Couples, despite facing lot of pressure and torture from their partners, stay back in their relationship. If your partner doesn’t let you grow as a person, you should realise that it’s not love!

For all the couples, this is food for thought:‘Koi tumhe baar baar girata hai, kya woh tumhe saccha pyaar karta hai?’

No matter how bad a boyfriend treats his partner, most girlfriends say, “Shadi usi se karungi,” even if they can’t be happy together.

Sometimes, young girls and boys are blackmailed. In such cases, couples should confide in their parents.

Don’t feel isolated in a relationship; you will never be happy.

Love is beautiful, and if it makes you feel beautiful, then it’s ‘love’. It should be ‘rise in love’ and not ‘fall in love.’

Girls need to understand that they can’t separate their husbands from their families.

These days girls want to be independent, work post marriage and even have babies. But, once they have a child, they feel burdened. If you are career oriented, don’t bear a child. Children might go through terrible abuses if left unattended. Girls and boys are equal but they are not the same.

A couple’s real challenge starts after their honeymoon!

She concluded her speech by saying that once, somebody asked Sushmita Sen, “If you wanted a baby, why didn’t you get married?” She replied, “I wanted a baby so I adopted one. Likewise, if I want to get married I’ll get married!” She knew what she wanted in her life. Likewise, even the younger generation should discover and love themselves first and then take a decision.

Young Love
Dr Sanjay Deshpande, Sexologist

Dr Sanjay Deshpande: He spoke about the issues and myths about sex amongst youngsters. Here are some interesting pointers!

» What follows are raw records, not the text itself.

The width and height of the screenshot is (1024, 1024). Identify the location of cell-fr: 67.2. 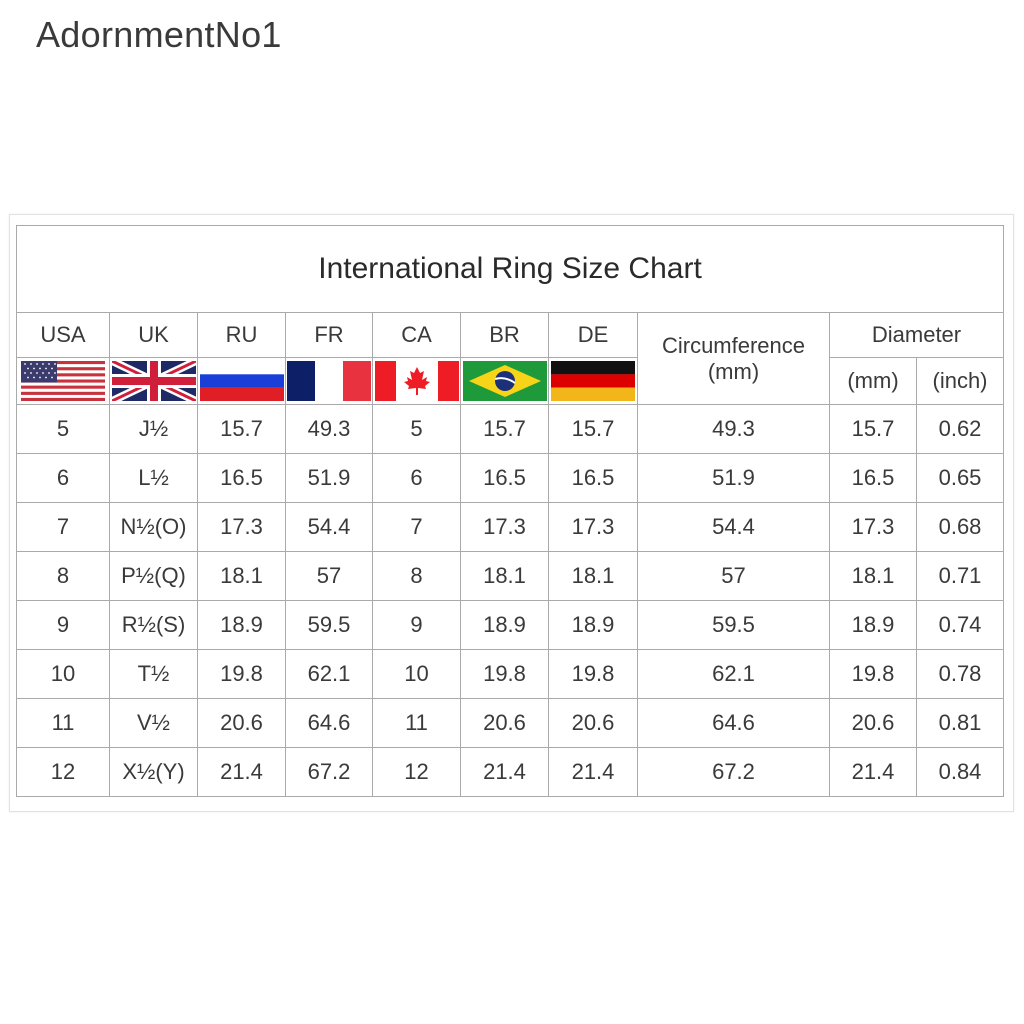
(329, 772).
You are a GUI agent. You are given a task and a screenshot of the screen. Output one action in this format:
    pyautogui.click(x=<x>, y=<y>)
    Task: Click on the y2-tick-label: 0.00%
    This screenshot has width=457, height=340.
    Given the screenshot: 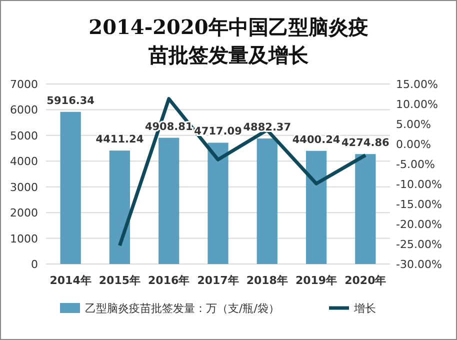 What is the action you would take?
    pyautogui.click(x=414, y=144)
    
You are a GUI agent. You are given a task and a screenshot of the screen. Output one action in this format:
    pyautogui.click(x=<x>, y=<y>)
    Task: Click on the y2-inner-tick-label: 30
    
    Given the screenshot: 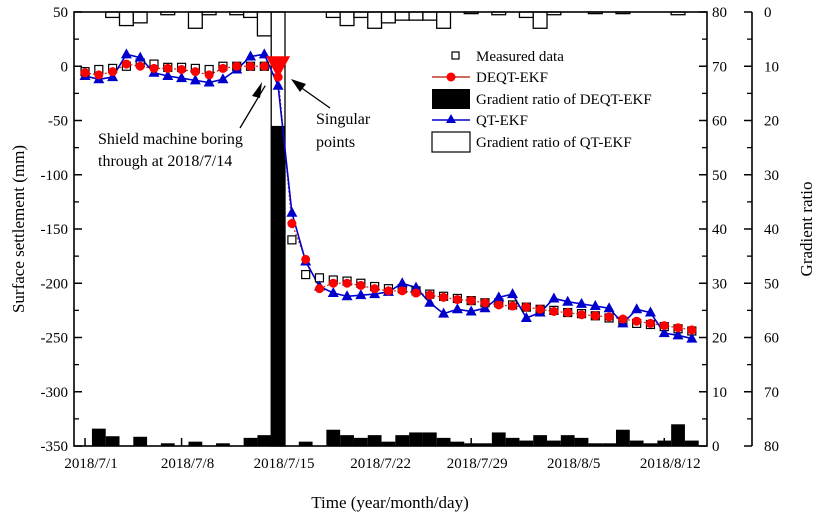 What is the action you would take?
    pyautogui.click(x=720, y=284)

→Youngsters are scared to share their sexual abuse stories. They should be able to differentiate between what is acceptable and what is not.

→Parents always tell their children to not to smoke, drink, or abuse. But, never do they talk about sex with them.

→Till we die, we would always have the urge to have sex.

→Sex is subjective for each person. There are still lot of myths and taboos surrounding sex.

→People feel that sex related issues cant be solved, which is not true. Sex is the climax of love.

→People enjoy sex, but they don’t like discussing it. Why is it that people mind talking about it?

→If you have any sex related problems, you should consult your elders.

→You should have mutual trust with the person whom you have sex with. One shouldn’t have forced sex.

→The younger generation doesn’t mind indulging in sexual activties with somebody they barely know.

→A father should educate his son about his son’s first erection and night-falls.

→Men are more violent as they don’t know how to express their feelings and emotions. That’s the reason they are more violent during sex.

→Parents should educate their sons as to how to respect girls and educate them about sex too as sex isn’t a crime or a sin.

→If a wife doesn’t want to have sex, the husband should respect her feelings. It doesn’t means she’s disrespecting her husband. Men need to understand that ‘no means no,’ when it comes to sex.

→One should know what a good and a bad touch is. A good touch is something that gives you pleasure during sex.

→Porn sites tell how to make your penis grow bigger; that’s unrealistic! As a result, people develop anxiety about their sexual performance thinking that their penis size isn’t normal. The average size of a penis is around four and a half to five inches.

→Sex is not only mechanical; it’s emotional too. Don’t compare your present sexual encounters with your past ones.

Unprotected sex is a big no!

People have lot of misconceptions and myths about loss of semen, masturbation, nocturnal emissions, size of genitals, size of breasts, their first night post marriage, etc. They should be well-informed.

People have a lot of quieries regarding various sex positions, frequency of sex, vaginal bleeding, contraception and even regarding who should be initiating sex. They should discuss it with an experienced and knowledgable person.